279), trava-línguas com alongamentos e torções, conhecimentos anatômicos, pisares, percepção de máscaras faciais e os estímulos poéticos de versos cantados com poderes de curas, escutas e falas em rodas de conversa.

Quando “os processos internos deixaram de ser invisíveis e intangíveis” (MEIRA, 2010, p. 4), transpareceu a ação dialógica desenhada com imagens verbais e fisicalizadas no artístico. Nasceu com isso o pertencimento que se ramificou nas palavras sertanejo, roceira, macumbeira, gambá, catimbozeira, chegança, andança, candomblé, tambor, jurarazinho, biriba, boboca, açobanhã, pontos cantados, rituais populares e também muito balagadumdumdumdum com pontos cantados de criação individual.

Minha visibilidade artística soou acordes educativos para com a poética marginal no espaço institucional apaeano. Dessa visibilidade e desse pertencimento empático e ressonante surgiram demandas criativas: como tirar o corpo invisibilizado malafincado do quarto do fundo da casa e colocá-lo no centro do palco? Sei mover o conhecimento das oralidades do poeta marginal para o palco num trabalho criativo?
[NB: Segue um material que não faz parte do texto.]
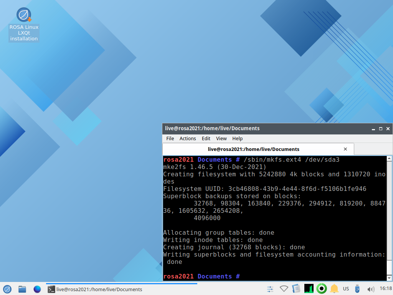Screen dimensions: 393x295
Task: Click the terminal taskbar button live@rosa2021
Action: 121,289
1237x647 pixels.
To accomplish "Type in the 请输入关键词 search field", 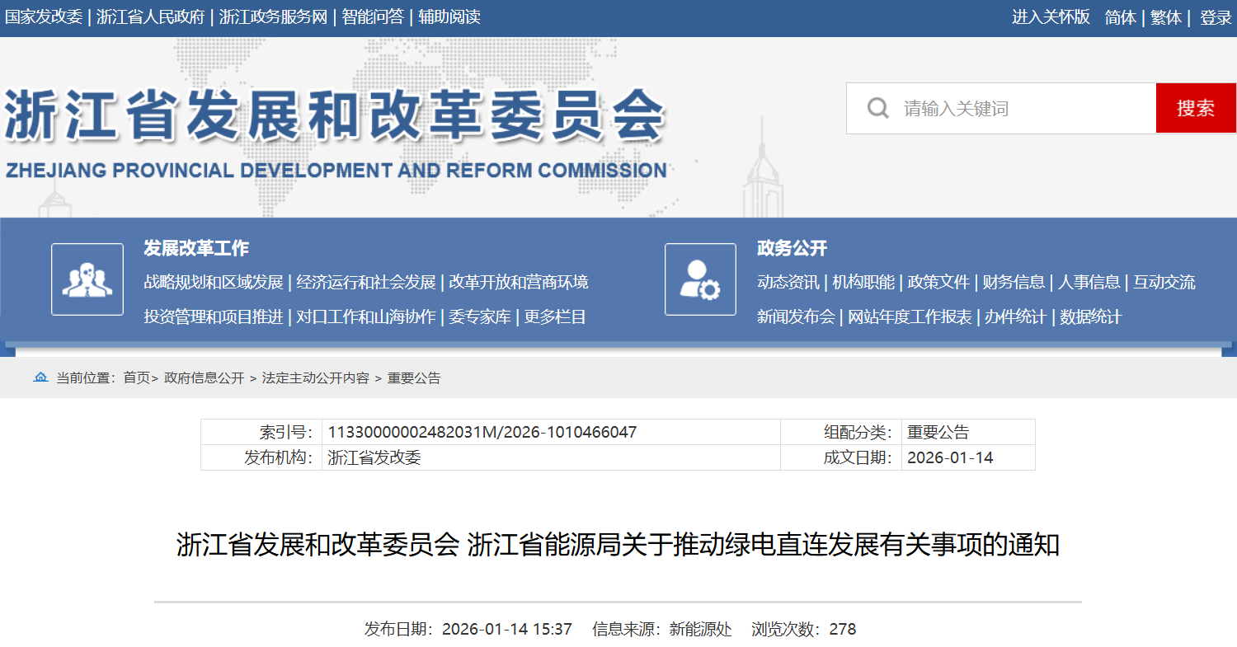I will click(x=1023, y=108).
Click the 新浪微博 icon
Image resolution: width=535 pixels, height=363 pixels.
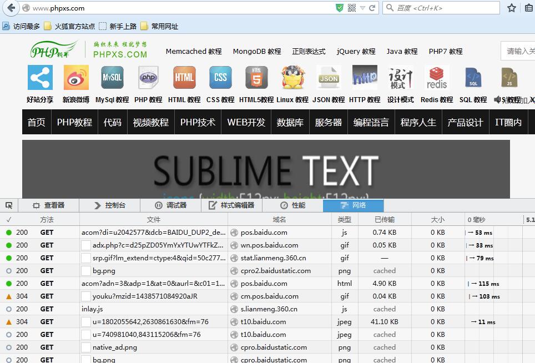pos(75,78)
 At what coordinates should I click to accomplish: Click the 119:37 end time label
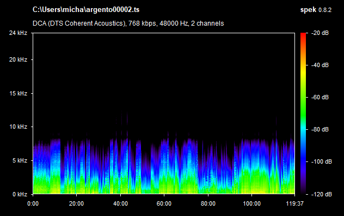[x=294, y=203]
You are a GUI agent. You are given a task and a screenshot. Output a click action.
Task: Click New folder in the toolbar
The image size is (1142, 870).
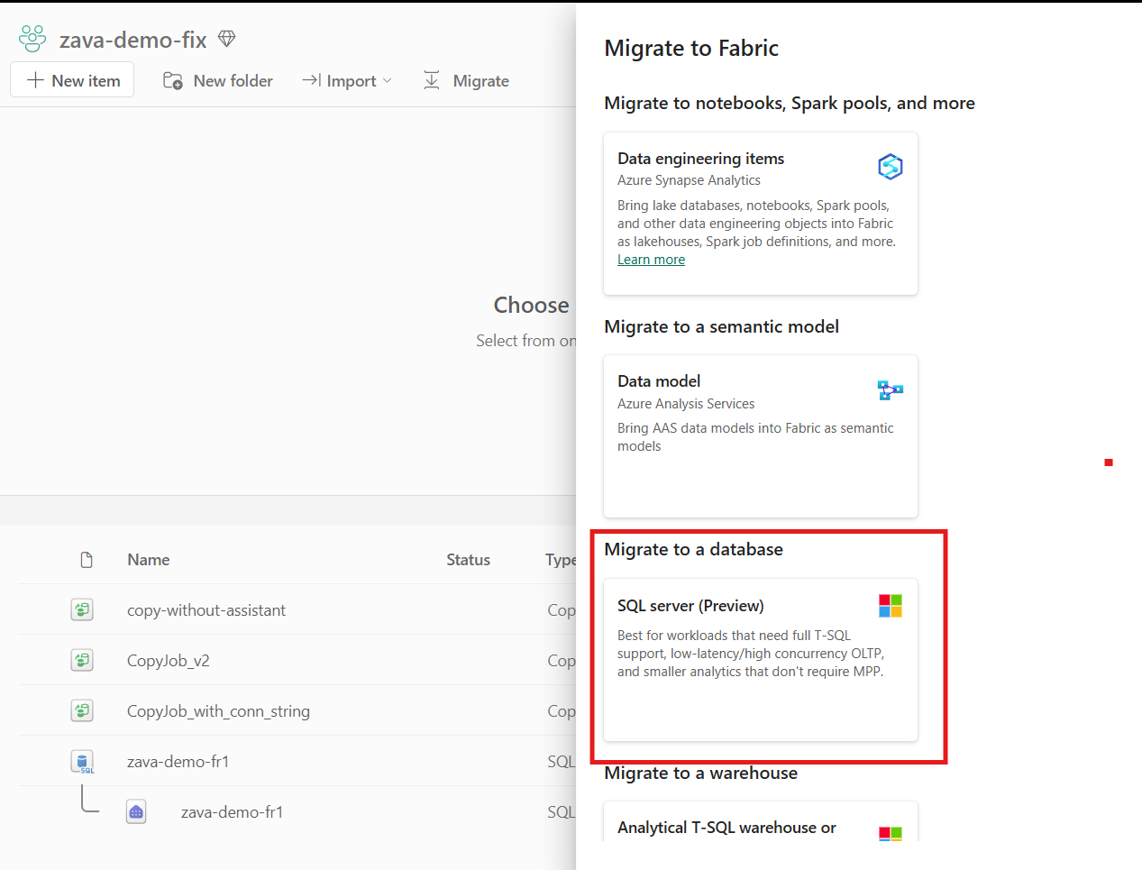coord(218,80)
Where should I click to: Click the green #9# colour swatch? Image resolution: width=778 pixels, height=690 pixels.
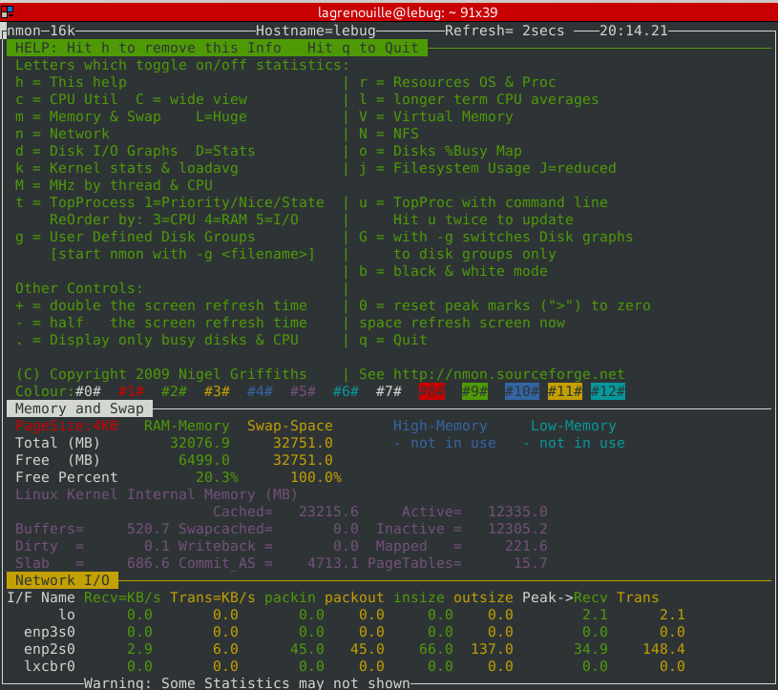(x=475, y=391)
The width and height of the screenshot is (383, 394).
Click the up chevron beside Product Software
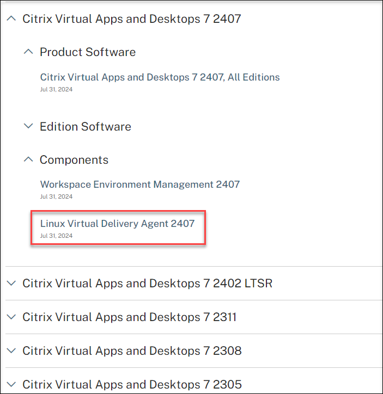point(28,52)
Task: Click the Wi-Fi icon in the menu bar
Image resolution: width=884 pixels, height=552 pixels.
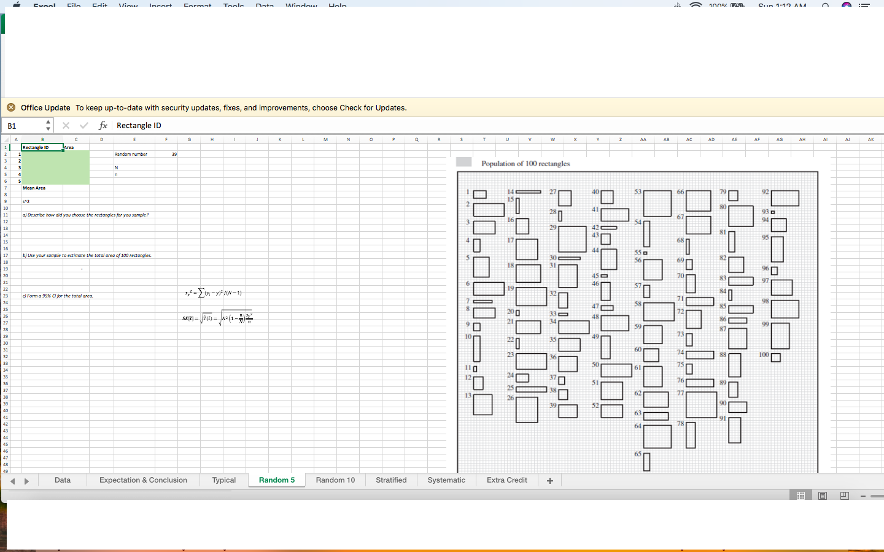Action: tap(695, 6)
Ensinando, comecei pelas raízes, desorganizando as estruturas corporais densas e colapsadas. Num processo de experimentação no qual visibilizar os pés é explorá-los com bolas de diferentes tamanhos. Num ambiente de ensino-aprendizagem que projeta pelas raízes um caminho para a autonomia, transformação e crítica. Já que as coisas não precisam ser vistas de maneira “razoável” e por pessoas “razoáveis”, elas podem desejar “ser olhadas de azul” (BARROS, 2010, p. 302). E por isso mesmo não diferencio teatro de dança. Para falar de Teatro inicio pela Dança que nasce das raízes e que o tambor ocasiona ao corpo.

Dar forma às próprias raízes é objetivar-se?

A prática trouxe o enraizamento como solução de levar um indivíduo ou um grupo a encontrar seu centro. Para abrir as escápulas e alçar voo para fora da asa, ganhando por princípio uma postura de reorganização: ajeitando “os ombros para entardecer” (p. 311) e deixando o corpo fazer “três curvas no ar” (p. 316).

Abrir voo para fora da asa é encontrar seu ninho social, ecológico e político, artístico e poético, educacional e intelectual, filosófico e ético, psicológico e neuroexistencial. E nesta pesquisa isso acontece quando o corporeomental já se deixou ficar entregue ao chão.

E por isso mesmo é capaz de fazer poesia com o pé que tem peito, sola, arco, calcanhar, e definir seus pisares trabalhando seu desvelamento em bases sólidas e numa

relação de troca. É fincar seu mastro para dizer “este sou eu porque sei soprar berrante,

tocar tambor e pandeiro”. Porque sou capoeirista e também gosto de folia de reis

(principalmente da folia do Oripe). Sou do congado e conheço o toque de tambor do terreiro (segredo de escuta: revelado apenas quando a mão esquenta o tambor).

Voo para fora da asa é objetivar-me enquanto pesquisadora de um provocativo dialógico. Estudo a concepção metodológica que se construiu num diálogo entre pesquisadores das danças tradicionais brasileiras (MEIRA, 2007). Porém sabendo que ao conscientizar-me no trabalho destes pesquisadores permito-me o risco de desvelar minhas próprias concepções metodológicas, iniciando um movimento em direção ao meu provocativo.

Modificar os gorjeios é objetivo no meu fazer docente. A gente se modifica quando revelamos nossas potencialidades artísticas. O corporeomental ganha espaço após a iniciativa em desvelar seus enraizamentos, sua arte, sua dança, sua música. Essas celebrações de um povo cuja pele, ossos, pelos, poros, unhas, cores e vibrações estão fincadas em terra sertaneja.